I wish the world peace this morning.
Why complicate anything that should be simple? The receding cold comes to remind me to count even my infinitesimal blessings. There's always something. Even when my head felt weighted with lead, and my ears rang, I held the promise of one day returning to feeling WellAgain. If for no other reason, that cold seems like a blessing now that it's leaving. How else could I have come to appreciate its absence if it hadn't first intruded? Spring's arrival couldn't have been enough to garner anything approaching a full appreciation without a few days spent wallowing first. The bug stole my appetite so that I became indifferent to supper. I'd trundle off to bed, grateful to have missed the usual fuss and bother of even considering a meal. Hunger might return around noon the following day if I recognized it through the virus' numbing haze.

I'm definitely better today, well enough to relish resuming my usual seasonal activities of daily living. I slipped out around sunset yesterday evening to finally make some progress refurbishing my now-ancient turning fork just in time for Spring. My apricot desperately wants pruning, and I’d used my cold to excuse myself from that effort, always undertaken with reverent hesitation. I have grass seed to sow, so the lawn edges along the new sidewalk might finally fit properly. A few days spent shaping now should make all the difference come August. I dare not defer this sacred responsibility.

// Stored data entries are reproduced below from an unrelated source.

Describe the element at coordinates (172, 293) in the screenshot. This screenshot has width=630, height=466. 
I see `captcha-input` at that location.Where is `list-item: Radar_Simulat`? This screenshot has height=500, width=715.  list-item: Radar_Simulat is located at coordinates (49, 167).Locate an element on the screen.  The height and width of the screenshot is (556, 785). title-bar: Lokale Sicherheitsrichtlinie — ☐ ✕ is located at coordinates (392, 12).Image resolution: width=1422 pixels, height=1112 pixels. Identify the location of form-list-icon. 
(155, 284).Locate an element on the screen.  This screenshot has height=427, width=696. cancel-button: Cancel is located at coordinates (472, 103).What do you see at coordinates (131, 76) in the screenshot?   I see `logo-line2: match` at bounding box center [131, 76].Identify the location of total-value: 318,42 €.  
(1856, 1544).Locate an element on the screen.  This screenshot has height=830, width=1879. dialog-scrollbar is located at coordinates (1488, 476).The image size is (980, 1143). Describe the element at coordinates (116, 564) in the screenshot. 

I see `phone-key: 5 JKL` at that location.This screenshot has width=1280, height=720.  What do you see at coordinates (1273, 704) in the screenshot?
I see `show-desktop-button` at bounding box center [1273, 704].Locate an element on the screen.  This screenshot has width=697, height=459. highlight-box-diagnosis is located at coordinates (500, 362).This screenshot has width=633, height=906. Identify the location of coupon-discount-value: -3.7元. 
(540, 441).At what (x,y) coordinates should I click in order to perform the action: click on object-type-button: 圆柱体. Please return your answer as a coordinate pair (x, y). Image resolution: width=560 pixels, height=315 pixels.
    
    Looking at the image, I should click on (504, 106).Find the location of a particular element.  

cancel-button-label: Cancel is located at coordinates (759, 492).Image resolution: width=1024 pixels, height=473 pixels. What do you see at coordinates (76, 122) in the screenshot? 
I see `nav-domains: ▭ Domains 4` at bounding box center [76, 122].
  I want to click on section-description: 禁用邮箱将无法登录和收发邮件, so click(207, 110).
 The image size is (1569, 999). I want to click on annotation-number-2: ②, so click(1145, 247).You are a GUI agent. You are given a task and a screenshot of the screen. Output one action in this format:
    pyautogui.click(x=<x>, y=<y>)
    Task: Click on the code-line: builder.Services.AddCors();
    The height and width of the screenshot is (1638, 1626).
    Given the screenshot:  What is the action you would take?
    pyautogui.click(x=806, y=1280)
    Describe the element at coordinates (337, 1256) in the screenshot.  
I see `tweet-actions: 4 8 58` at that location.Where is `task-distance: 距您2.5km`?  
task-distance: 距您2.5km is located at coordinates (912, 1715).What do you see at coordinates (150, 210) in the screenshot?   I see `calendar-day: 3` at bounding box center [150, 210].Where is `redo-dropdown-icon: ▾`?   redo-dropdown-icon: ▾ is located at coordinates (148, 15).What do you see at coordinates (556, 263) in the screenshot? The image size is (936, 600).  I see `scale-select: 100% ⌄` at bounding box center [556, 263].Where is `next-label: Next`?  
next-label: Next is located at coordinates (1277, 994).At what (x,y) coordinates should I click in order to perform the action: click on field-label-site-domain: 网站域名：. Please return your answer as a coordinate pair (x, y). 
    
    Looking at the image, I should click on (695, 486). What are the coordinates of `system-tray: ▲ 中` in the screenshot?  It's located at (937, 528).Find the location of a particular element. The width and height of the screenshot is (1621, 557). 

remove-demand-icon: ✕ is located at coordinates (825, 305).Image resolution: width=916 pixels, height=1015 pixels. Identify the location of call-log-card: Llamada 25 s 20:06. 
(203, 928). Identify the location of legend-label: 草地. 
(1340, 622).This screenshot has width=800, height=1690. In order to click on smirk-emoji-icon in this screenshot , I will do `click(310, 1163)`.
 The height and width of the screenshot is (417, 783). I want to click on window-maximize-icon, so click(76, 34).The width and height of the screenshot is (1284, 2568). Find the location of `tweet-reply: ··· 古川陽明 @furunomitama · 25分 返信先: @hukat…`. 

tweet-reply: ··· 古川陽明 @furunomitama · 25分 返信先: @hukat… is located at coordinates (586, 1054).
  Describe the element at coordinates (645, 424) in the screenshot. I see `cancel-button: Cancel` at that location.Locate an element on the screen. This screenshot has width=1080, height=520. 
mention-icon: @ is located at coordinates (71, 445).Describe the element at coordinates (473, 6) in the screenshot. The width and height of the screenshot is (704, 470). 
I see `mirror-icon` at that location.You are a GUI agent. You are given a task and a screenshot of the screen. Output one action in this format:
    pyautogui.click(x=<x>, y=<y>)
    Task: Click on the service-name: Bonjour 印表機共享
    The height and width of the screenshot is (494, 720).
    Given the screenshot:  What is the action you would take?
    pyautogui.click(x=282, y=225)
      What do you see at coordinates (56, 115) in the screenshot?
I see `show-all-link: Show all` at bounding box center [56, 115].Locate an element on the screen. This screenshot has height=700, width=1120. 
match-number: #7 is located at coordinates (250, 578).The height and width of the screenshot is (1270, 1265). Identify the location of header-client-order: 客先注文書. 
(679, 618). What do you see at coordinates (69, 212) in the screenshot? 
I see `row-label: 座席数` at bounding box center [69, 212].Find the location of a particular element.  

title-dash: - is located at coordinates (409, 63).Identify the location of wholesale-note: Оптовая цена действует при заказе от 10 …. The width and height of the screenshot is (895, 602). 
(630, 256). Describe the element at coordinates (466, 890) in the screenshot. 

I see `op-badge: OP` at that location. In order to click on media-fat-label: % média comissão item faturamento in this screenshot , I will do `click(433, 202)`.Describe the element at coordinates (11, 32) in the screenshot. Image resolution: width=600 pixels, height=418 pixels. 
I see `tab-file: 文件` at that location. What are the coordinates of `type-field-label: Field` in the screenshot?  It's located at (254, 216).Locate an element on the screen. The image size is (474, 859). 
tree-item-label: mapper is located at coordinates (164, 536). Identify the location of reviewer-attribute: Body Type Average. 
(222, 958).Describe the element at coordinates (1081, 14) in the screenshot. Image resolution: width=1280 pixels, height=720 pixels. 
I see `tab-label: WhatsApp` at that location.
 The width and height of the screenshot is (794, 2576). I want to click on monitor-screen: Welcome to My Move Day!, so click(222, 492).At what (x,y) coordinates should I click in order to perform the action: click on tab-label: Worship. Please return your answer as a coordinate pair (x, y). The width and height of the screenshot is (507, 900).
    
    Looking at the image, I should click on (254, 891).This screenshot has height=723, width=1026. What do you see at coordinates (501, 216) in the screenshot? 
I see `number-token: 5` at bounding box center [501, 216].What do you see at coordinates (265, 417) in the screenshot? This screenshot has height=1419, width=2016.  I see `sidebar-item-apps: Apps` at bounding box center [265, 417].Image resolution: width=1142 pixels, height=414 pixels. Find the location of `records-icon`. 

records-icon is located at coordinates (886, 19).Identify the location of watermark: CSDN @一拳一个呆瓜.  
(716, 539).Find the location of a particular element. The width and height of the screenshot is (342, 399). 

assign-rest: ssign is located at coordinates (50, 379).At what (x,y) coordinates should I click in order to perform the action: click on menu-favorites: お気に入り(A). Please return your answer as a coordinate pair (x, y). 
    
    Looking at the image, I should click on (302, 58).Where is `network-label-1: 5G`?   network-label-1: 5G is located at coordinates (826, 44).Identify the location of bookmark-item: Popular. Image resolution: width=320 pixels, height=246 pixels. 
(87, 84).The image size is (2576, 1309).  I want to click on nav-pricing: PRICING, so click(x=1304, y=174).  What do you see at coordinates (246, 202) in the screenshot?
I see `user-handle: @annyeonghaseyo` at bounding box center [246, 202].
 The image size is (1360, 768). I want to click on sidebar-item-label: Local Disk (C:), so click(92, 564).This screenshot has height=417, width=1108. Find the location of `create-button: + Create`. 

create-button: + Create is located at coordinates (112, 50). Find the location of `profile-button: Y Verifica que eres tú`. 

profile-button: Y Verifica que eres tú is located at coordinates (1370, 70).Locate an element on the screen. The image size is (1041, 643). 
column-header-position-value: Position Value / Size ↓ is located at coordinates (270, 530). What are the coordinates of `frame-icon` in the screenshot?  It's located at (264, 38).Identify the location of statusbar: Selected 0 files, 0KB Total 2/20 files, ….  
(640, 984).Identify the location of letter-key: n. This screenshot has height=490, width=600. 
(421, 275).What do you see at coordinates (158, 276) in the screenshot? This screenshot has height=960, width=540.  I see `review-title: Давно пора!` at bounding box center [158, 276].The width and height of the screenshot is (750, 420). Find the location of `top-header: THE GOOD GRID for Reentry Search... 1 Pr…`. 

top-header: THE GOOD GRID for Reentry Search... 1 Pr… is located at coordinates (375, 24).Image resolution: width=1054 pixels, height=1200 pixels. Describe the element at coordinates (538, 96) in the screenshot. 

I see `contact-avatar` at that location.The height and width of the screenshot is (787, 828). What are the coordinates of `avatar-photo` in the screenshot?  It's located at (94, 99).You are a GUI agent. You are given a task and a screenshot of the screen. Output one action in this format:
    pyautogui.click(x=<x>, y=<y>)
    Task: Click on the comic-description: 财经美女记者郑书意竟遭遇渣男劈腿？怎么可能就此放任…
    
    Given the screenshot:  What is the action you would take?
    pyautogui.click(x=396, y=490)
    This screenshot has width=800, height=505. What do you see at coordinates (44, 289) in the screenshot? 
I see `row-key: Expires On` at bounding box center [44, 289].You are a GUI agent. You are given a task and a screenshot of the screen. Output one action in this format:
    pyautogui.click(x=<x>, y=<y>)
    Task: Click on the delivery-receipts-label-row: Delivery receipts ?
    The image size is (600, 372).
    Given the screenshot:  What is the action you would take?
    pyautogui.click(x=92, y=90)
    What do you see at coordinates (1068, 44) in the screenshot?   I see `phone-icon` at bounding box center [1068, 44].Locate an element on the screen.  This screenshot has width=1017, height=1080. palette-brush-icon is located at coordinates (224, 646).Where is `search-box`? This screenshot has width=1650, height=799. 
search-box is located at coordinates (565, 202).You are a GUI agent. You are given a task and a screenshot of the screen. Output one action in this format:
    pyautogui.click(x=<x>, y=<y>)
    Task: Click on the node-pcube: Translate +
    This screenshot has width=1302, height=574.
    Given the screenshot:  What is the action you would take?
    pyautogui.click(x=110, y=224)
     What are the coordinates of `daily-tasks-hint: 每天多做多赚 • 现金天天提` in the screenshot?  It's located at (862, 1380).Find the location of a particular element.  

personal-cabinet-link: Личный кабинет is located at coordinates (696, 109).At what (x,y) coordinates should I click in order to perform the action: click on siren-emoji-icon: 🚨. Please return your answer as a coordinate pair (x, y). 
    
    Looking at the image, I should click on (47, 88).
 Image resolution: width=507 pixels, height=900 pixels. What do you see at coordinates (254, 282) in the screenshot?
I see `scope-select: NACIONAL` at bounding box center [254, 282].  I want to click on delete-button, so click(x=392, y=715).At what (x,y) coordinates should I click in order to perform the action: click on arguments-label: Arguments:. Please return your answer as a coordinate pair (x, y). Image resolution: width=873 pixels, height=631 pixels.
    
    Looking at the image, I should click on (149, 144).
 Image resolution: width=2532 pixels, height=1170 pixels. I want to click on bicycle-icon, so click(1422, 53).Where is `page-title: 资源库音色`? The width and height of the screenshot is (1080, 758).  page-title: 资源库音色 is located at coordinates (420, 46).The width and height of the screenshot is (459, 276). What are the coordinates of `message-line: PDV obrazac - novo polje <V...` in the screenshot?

I had grown Wintertime complacent, more than a little bored with my daily routines, almost disgusted with them. I had grown impatient without offering myself any reasonable replacements. I'd disciplined myself into compliance and fulfilled my self-imposed expectations without feeling renewed or reassured by my efforts. Three months of fog can leave anyone feeling fuzzy, marking time, and impatient. The cold came just in time. I might have continued that sorry pattern until after Easter had that virus not disrupted my dysfunction, where well had become indistinguishable from ill. In the old days, back when I was still smoking, I used to come down with awful bronchitis around the end of every January. That bug would lay me low and almost convince me to stop smoking. I'd spend a few days sweating and regretting before finally recovering and returning to my usual backsliding. That illness came as regularly as Christmas and always seemed to leave me a few presents. My schedule, which was always otherwise uninterruptible, got disrupted, and the world seemed much better for the resulting distraction.

Some of life's best and most essential elements come from such disruptions. I would not want a world free from misfortune because setbacks seem necessary to support liberty. Fifteen years ago this week, The Muse and I were destitute, less than a month away from moving into barrels. That winter had been long and discontented until The Muse got a lead on possible employment. A month later, we disappeared from this valley they liked so well that they named it twice to enter an exile that would utterly transform us for the better. We would return twelve long dog years later, WellAgain, perhaps even better than when we'd fled amid so very much confusion and terror. We had no way of knowing then if we would ever recover, if we could ever become WellAgain. We could not have experienced that sublime healing sensation had we not first caught that terrible cold.